Alvin Clay and his all-white jury

Google “all white jury” and Mychal Bell of the Jena 6 will be at the top of the list.  According to Jena 6 attorney David Utter, not a single African American has been seated in the Jena courtroom since 1994 (that’s not a typo).

I didn’t say much about the racial composition of Alvin Clay’s jury during the trial; they deserved a chance to show their shine.  If any of the jurors in Clay’s case wish to respond to my harsh assessment I will be happy to discuss the issues in private, or to publish your views without comment. 

Alvin Clay’s jury filed out of the court room at the lunch hour.  The first order of business had to be polishing off the boxed lunches provided by the court.  Then they had to pick a foreman.  To get a verdict decided in an hour, the foreman only had time to take an initial poll of the jury.  There couldn’t have been the slightest hint of disagreement. 

In short, a one-hour verdict is really a ten-minute verdict.  

This case boiled down to a swearing match between Alvin Clay and Donny McCuien.  Judge Leon Holmes admitted as much when he denied a defense motion for acquittal.  Only one witness suggested that Alvin Clay was in on the conspiracy: Donny McCuien.  To convict Clay on all counts, you had to believe McCuien.

Judge Holmes ruled (correctly) that he was not allowed to assess the credibility of witnesses; that was a job for the jury.

McCuien testified in exchange for lenient treatment.  He quickly learned that the federal government had no interest in Donny and Ray; they wanted Alvin.

Donny and Ray would have pulled off their scheme without detection if the government hadn’t been trying to nail a black Little Rock attorney who had embarrassed them once too often.  Even if the feds had stumbled upon their real estate scam, they would have tossed it to state officials.  It’s a simple slam dunk document case that would never have gone to trial.

## Listed entries
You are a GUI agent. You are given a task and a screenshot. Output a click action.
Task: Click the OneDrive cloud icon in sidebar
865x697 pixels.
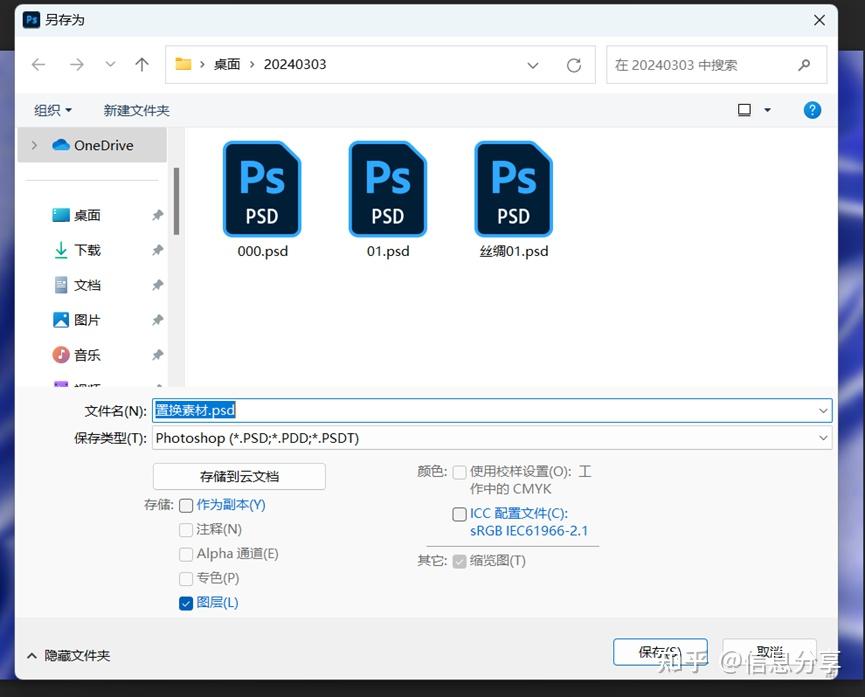[60, 145]
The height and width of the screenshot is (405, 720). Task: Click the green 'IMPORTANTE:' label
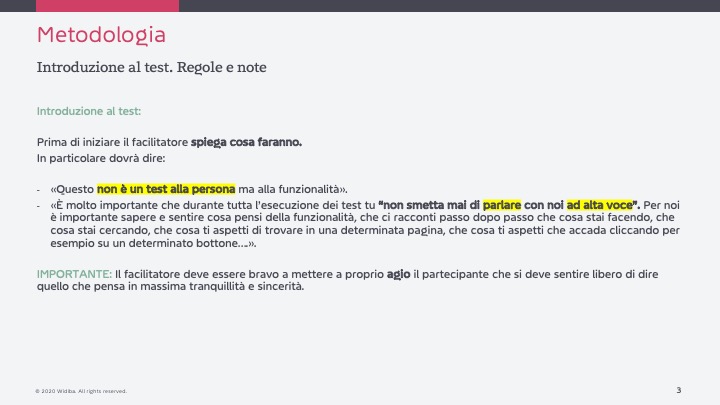click(x=74, y=274)
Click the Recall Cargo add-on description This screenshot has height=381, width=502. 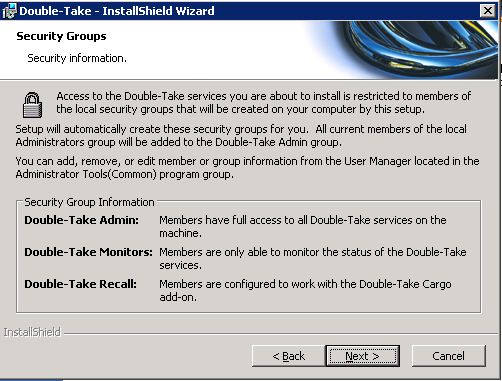pyautogui.click(x=305, y=290)
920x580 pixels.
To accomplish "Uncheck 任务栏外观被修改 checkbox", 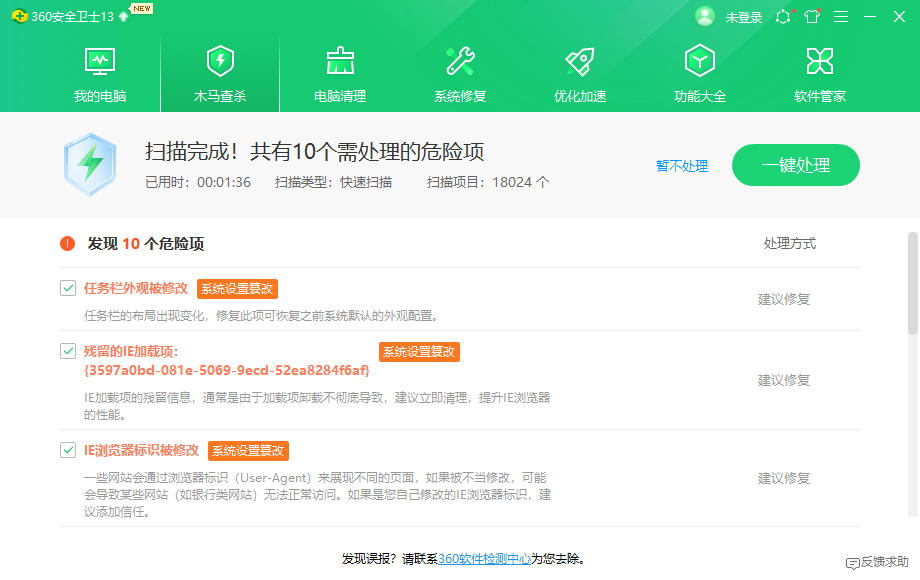I will 68,288.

## Given exercise
From the post about Alvin Clay's jury above, extract the passage between "I didn’t say" and "a ten-minute verdict.", inclusive, copying it word for word.

## Solution to the exercise
I didn’t say much about the racial composition of Alvin Clay’s jury during the trial; they deserved a chance to show their shine.  If any of the jurors in Clay’s case wish to respond to my harsh assessment I will be happy to discuss the issues in private, or to publish your views without comment. 

Alvin Clay’s jury filed out of the court room at the lunch hour.  The first order of business had to be polishing off the boxed lunches provided by the court.  Then they had to pick a foreman.  To get a verdict decided in an hour, the foreman only had time to take an initial poll of the jury.  There couldn’t have been the slightest hint of disagreement. 

In short, a one-hour verdict is really a ten-minute verdict.